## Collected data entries
# # # #
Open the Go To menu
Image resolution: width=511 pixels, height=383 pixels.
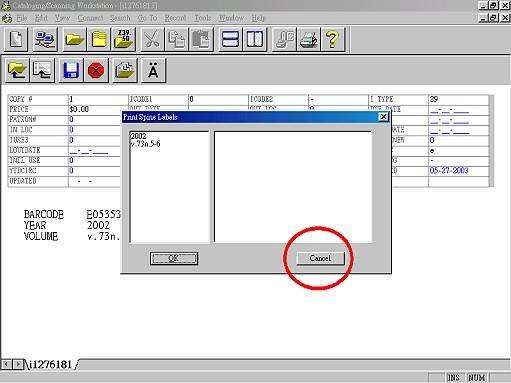click(x=147, y=18)
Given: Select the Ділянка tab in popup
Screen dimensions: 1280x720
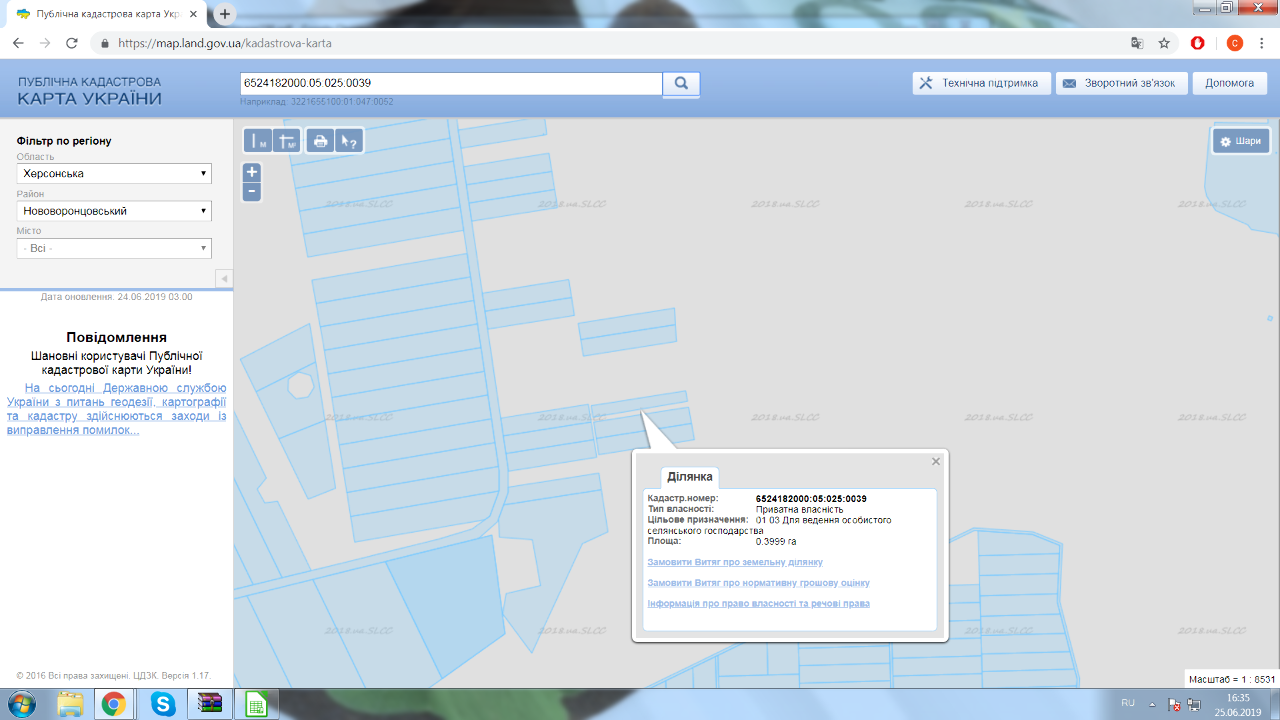Looking at the screenshot, I should [x=689, y=477].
# # # #
## Problem to solve
Please set down the records exactly, and keep every image out of the copy.

## Written reply
Open the Go To menu
Image resolution: width=511 pixels, height=383 pixels.
click(x=147, y=18)
Given: Select the Ділянка tab in popup
Screen dimensions: 1280x720
Looking at the screenshot, I should [x=689, y=477].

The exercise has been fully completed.